Compare Image Evaluations
Overview
Analyzes the three evaluation methods used during story generation to understand image quality issues. Reads directly from the database (not logs) for accurate per-page results.
When to Use
- •After story generation completes with quality issues
- •When debugging why characters look wrong or inconsistent
- •When the user asks to "analyze evaluations" or "check image quality"
- •When investigating why certain pages have low scores
Quick Start
bash
# Analyze latest story node scripts/compare-image-evaluations-db.js # Analyze specific story node scripts/compare-image-evaluations-db.js job_1769380512008_aog73mrs6
The Three Evaluation Methods
| Method | What It Checks | Stored In |
|---|---|---|
| Quality Eval | Single image against prompt and references | sceneImages[].qualityReasoning |
| Incremental Consistency | Current page vs previous pages | sceneImages[].retryHistory |
| Final Consistency | All pages in batches | Triggers regeneration, logged only |
Data Sources
Quality Evaluation (Primary)
Stored in stories.data.sceneImages[].qualityReasoning:
javascript
{
"figures": [...], // Detected figures with position, hair, clothing
"matches": [{ // Character identification
"figure": 1,
"reference": "Lukas",
"confidence": 0.95,
"face_bbox": [0.32, 0.48, 0.45, 0.55],
"hair_ok": true,
"clothing_ok": true,
"issues": ["expression mismatch"]
}],
"score": 8, // 0-10 (multiply by 10 for percentage)

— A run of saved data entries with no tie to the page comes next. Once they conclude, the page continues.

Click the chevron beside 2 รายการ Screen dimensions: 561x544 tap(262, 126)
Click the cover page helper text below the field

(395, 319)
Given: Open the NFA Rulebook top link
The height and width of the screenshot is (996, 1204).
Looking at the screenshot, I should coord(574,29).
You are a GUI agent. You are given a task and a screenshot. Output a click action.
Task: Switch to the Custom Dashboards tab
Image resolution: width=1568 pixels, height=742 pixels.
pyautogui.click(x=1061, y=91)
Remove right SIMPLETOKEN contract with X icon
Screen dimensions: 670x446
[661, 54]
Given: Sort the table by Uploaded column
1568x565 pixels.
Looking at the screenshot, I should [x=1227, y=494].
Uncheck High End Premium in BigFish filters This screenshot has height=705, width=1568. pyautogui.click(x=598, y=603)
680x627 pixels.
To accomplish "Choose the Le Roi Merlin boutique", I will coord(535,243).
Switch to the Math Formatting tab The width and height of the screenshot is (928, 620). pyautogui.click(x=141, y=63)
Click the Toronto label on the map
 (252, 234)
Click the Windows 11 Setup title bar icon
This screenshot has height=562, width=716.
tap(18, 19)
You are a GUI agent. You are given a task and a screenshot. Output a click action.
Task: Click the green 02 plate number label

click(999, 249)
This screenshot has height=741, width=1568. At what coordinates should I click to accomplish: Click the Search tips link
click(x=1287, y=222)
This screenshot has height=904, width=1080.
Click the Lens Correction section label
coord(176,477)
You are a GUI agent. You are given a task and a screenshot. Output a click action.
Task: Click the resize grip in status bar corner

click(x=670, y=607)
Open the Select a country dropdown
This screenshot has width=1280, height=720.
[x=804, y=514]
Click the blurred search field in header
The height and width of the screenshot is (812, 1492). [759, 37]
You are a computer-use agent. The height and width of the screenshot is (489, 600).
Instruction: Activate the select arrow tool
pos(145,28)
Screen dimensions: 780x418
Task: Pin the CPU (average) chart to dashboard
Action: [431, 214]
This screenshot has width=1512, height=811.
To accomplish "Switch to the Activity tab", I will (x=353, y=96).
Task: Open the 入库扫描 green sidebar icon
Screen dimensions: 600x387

"verdict": "PASS", // PASS, SOFT_FAIL, HARD_FAIL
"issues_summary": "...", // Human-readable issues
"fixable_issues": [...] // Issues that can be fixed by inpainting
}
Incremental Consistency
Stored in sceneImages[].retryHistory:
javascript
{
"type": "consistency",
"consistencyScore": 7, // 0-10
"consistencyIssues": [
"[MAJOR] clothing: Manuel's outfit changed..."
]
}
Final Consistency
Not stored in DB - only triggers regeneration. Check logs if needed:
bash
grep "CONSISTENCY REGEN" logfile.log
Output Format
The script produces a table plus detailed issues:
code
| Page | Score | Verdict | Characters | Issues | |------|-------|---------|------------|--------| | 7 | 50% ⚠️ | PASS | Lukas, Man | Compositional error... | | 8 | 55% ⚠️ | PASS | Lukas, Man | Manuel in Roger's position... | ## Detailed Issues (pages with score < 80%) ### Page 8 (55%) Characters: Lukas, Manuel, Roger Issues: Incorrect character in central position (Manuel instead of Roger) Fixable issues: - [CRITICAL] character: The character in the center should be Roger, not Manuel Figure matches: - Figure 1: Manuel (90%) - Figure 2: Manuel (90%) ← DUPLICATE, should be Roger - Figure 3: Lukas (95%)
Why Database > Logs
| Approach | Pros | Cons |
|---|---|---|
| Database | Accurate per-page mapping, structured data, no parsing errors | Only has final state |
| Logs | Has timing, retries, all attempts | Interleaved/parallel execution causes wrong page associations |
Always prefer database for evaluation analysis. Use logs only for timing/cost analysis.
Common Issues Found
| Issue Type | Example | Severity |
|---|---|---|
| Character swap | "Manuel in Roger's position" | CRITICAL |
| Missing character | "Roger missing from scene" | CRITICAL |
| Clothing mismatch | "Matthias wearing Lukas's outfit" | CRITICAL |
| Wrong colors | "Sneakers green instead of blue" | MODERATE |
| Pose mismatch | "Hand in pocket instead of pointing" | MODERATE |
| Object issues | "Medallion not glowing" | MINOR |
Related Scripts
bash
# Full story log analysis (timing, costs) node scripts/analyze-story-log.js # Extract faces from evaluations node scripts/extract-faces.js <storyId> # Check evaluation data structure node scripts/show-eval-fields.js <storyId>